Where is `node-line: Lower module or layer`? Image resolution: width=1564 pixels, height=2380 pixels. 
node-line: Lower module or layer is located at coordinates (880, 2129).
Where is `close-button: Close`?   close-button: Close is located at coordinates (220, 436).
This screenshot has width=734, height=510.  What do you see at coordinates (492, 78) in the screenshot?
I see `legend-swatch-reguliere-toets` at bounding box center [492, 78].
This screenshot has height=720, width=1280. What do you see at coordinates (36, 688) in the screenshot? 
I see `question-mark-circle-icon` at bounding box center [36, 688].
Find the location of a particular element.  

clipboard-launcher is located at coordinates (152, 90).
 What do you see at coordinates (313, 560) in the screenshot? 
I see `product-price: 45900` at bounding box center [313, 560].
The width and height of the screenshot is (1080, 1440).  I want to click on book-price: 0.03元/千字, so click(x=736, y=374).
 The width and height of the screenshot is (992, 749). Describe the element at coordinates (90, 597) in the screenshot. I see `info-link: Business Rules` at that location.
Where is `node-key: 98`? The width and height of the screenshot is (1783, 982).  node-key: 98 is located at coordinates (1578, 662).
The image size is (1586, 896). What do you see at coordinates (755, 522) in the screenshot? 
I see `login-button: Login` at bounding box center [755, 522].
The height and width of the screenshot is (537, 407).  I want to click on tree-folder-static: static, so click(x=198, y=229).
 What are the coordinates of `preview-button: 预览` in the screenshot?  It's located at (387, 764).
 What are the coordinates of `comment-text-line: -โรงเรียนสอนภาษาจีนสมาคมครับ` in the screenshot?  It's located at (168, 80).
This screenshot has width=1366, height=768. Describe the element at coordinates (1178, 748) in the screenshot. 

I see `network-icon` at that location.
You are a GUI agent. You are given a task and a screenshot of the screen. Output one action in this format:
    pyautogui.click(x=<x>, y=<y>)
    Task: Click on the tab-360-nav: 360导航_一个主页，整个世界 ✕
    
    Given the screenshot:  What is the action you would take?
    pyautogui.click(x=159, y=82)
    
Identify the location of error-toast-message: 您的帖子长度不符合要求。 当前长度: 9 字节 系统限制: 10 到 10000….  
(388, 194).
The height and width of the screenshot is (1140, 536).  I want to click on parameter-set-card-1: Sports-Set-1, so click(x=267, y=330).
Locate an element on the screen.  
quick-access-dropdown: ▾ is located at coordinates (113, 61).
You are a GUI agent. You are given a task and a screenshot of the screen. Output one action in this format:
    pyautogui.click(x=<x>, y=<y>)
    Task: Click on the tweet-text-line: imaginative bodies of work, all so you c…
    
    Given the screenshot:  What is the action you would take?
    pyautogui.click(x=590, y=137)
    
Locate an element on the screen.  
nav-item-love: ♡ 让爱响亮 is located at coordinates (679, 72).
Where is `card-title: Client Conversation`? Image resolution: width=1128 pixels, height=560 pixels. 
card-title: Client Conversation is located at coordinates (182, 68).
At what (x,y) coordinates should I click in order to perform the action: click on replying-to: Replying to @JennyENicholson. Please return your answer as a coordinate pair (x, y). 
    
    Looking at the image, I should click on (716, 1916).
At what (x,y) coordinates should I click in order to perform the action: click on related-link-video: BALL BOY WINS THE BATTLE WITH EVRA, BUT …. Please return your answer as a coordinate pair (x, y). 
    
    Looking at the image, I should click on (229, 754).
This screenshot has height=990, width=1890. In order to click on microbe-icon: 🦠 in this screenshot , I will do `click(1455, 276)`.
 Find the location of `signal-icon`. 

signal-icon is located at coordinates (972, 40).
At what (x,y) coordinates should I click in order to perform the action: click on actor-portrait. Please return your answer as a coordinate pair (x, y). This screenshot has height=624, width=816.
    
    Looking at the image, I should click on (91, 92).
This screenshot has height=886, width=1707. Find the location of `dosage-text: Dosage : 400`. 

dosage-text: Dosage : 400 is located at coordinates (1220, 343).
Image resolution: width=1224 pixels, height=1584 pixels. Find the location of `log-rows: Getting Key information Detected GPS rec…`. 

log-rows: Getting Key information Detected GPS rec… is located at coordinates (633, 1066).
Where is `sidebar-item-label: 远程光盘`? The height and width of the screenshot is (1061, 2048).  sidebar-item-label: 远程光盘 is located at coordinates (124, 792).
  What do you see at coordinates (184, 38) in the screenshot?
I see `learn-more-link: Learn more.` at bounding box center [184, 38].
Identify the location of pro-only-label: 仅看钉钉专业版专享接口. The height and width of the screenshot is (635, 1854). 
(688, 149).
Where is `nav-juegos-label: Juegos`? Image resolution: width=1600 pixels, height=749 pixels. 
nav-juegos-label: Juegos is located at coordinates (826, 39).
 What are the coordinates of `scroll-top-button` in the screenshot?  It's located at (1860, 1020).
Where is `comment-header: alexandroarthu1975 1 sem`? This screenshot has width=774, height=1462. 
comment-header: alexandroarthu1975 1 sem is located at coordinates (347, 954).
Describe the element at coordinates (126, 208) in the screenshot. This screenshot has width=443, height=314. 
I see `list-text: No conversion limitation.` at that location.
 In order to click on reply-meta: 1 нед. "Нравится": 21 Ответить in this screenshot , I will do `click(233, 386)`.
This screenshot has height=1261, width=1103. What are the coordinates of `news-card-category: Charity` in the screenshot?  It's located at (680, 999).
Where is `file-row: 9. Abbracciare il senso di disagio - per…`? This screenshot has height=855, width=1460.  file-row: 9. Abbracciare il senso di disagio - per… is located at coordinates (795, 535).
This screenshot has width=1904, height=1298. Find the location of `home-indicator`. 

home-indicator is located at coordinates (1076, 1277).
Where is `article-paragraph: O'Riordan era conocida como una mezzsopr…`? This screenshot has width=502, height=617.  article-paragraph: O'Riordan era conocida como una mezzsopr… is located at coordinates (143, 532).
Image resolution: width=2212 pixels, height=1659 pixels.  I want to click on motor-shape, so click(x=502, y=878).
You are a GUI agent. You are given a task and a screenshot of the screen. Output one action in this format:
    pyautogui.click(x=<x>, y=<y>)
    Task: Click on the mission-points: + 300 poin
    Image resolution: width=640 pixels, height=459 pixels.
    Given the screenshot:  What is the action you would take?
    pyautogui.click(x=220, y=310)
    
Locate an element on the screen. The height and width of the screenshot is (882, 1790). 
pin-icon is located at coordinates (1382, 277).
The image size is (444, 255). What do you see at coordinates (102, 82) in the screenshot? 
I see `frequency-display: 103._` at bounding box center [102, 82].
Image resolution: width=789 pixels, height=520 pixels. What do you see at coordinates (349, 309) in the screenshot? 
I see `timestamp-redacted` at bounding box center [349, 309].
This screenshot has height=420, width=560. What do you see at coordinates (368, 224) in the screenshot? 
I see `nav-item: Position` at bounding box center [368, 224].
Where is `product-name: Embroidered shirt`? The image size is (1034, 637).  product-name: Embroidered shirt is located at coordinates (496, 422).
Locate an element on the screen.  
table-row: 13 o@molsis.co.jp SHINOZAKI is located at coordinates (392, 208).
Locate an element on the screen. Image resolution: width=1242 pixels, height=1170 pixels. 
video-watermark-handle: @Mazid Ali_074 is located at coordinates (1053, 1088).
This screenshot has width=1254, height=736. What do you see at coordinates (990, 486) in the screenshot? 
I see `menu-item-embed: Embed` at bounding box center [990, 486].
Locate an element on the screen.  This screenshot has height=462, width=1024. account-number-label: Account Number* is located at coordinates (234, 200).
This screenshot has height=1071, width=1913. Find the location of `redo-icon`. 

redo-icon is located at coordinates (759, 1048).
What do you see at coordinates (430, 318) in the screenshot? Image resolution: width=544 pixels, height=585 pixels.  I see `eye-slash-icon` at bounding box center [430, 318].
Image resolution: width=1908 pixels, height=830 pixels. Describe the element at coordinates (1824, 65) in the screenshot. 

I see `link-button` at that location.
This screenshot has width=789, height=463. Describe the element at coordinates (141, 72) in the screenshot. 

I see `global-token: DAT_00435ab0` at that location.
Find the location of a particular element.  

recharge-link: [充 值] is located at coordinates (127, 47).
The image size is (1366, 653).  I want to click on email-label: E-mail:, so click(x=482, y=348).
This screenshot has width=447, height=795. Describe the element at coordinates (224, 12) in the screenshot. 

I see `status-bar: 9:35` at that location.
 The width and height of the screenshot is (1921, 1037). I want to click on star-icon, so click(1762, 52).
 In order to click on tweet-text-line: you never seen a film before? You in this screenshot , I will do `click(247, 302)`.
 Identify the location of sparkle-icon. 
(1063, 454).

» Exercise requirements: Copy the records word for word, from the line containing "This screenshot has height=1071, width=1913." through the last line of the records, inclusive.

» Problem solution:
This screenshot has height=1071, width=1913. Find the location of `redo-icon`. 

redo-icon is located at coordinates (759, 1048).
What do you see at coordinates (430, 318) in the screenshot? Image resolution: width=544 pixels, height=585 pixels.  I see `eye-slash-icon` at bounding box center [430, 318].
Image resolution: width=1908 pixels, height=830 pixels. Describe the element at coordinates (1824, 65) in the screenshot. 

I see `link-button` at that location.
This screenshot has width=789, height=463. Describe the element at coordinates (141, 72) in the screenshot. 

I see `global-token: DAT_00435ab0` at that location.
Find the location of a particular element.  

recharge-link: [充 值] is located at coordinates (127, 47).
The image size is (1366, 653).  I want to click on email-label: E-mail:, so click(x=482, y=348).
This screenshot has width=447, height=795. Describe the element at coordinates (224, 12) in the screenshot. 

I see `status-bar: 9:35` at that location.
 The width and height of the screenshot is (1921, 1037). I want to click on star-icon, so click(1762, 52).
 In order to click on tweet-text-line: you never seen a film before? You in this screenshot , I will do `click(247, 302)`.
 Identify the location of sparkle-icon. 
(1063, 454).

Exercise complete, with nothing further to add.